**Text excerpt:**
The sixty-five-year-old revolutionary had refused to testify to the NKVD for eight months,88 one of the best records in the trials. He now confessed that he had been a British spy since 1924. His disavowal of Trotskyism in February 1934 had been designed to deceive the Party.89
On his rehabilitation, he had been sent to Japan at the head of a Red Cross delegation, and this was made the occasion for him to incriminate the then Soviet ambassadors in the Far East, Yurenev and Bogomolov. He himself became a Japanese as well as a British spy.
Vyshinsky got in one particular unfair smear. Rakovsky’s father had been a landlord.
Vyshinsky:
Hence I am not mistaken when I say that you were a landlord?
Rakovsky:
You are not mistaken.
Vyshinsky:
Well, now. It was important for me to establish whence you received your income.
Rakovsky:
But it is important for me to say what this income was spent for.
Vyshinsky:
This is a different matter.
90
Everyone among the Old Bolsheviks knew that Rakovsky had spent everything he had on the revolutionary movement—financing the Romanian Socialist Party, which he had founded, and its paper, which he edited, and also subsidizing Russian and other revolutionaries. Now provoked enough to try to draw attention to these facts, he was instantly silenced.

**Problems and tasks:**
a – In the Rakovsky excerpt, rewrite the passage starting with "Vyshinsky got in" and going on through "were a landlord?", changing "landlord" to "merchant".
b – Does each of these statements agree with the Rakovsky excerpt? Answer yes or no for each and quote the words that decide it. (i) Rakovsky had refused to testify to the NKVD for eight months. (ii) Rakovsky confessed to having been a British spy since 1934. (iii) Rakovsky had founded the Romanian Socialist Party.
The material after this text plays no part in what is asked here.

**Raw data:**

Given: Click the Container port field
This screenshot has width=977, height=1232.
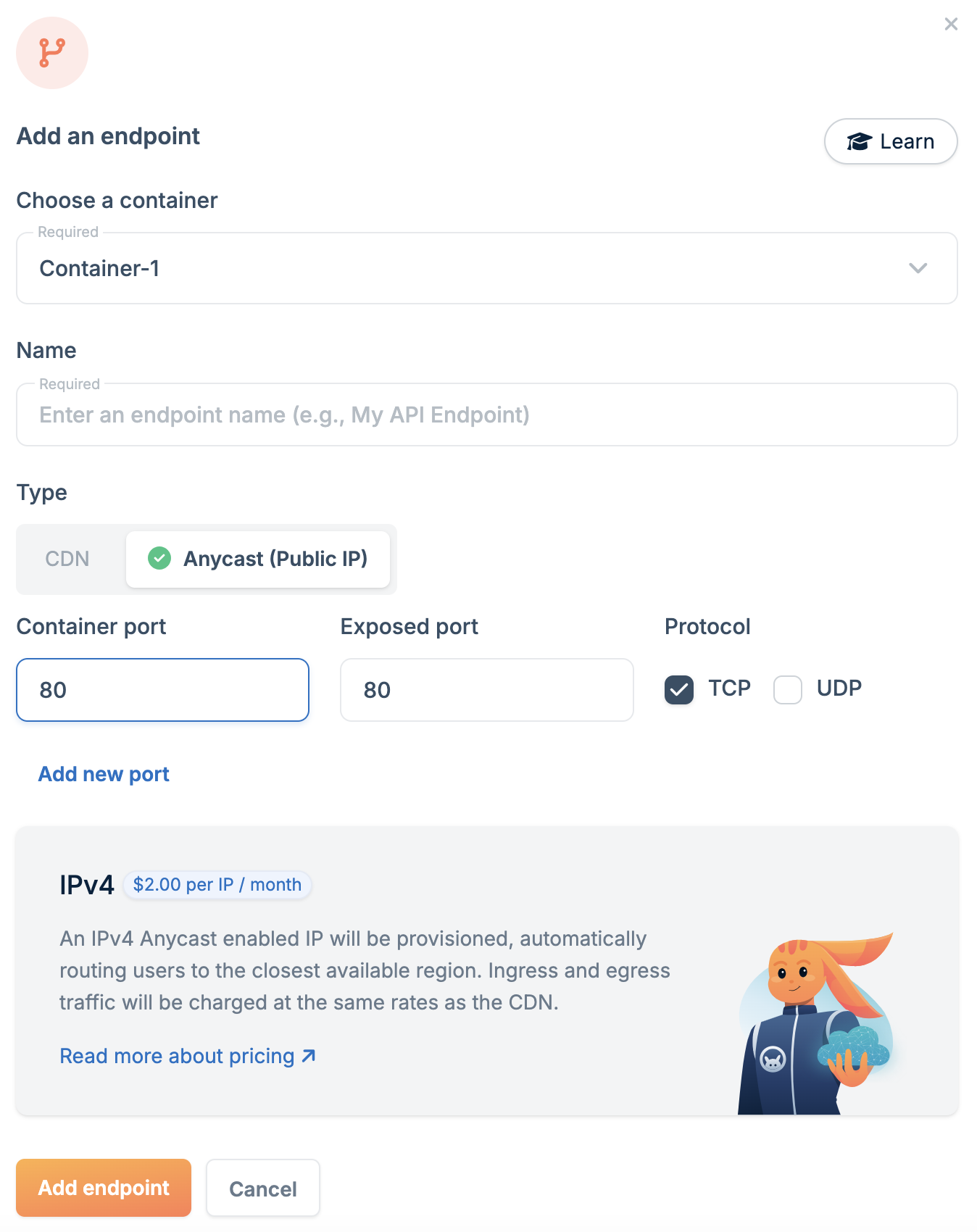Looking at the screenshot, I should pos(163,690).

**Solutions by task:**
a –
Vyshinsky got in one particular unfair smear. Rakovsky’s father had been a merchant.
Vyshinsky:
Hence I am not mistaken when I say that you were a merchant?

b –
(i) Yes: "had refused to testify to the NKVD for eight months"
(ii) No: "he had been a British spy since 1924"
(iii) Yes: "the Romanian Socialist Party, which he had founded"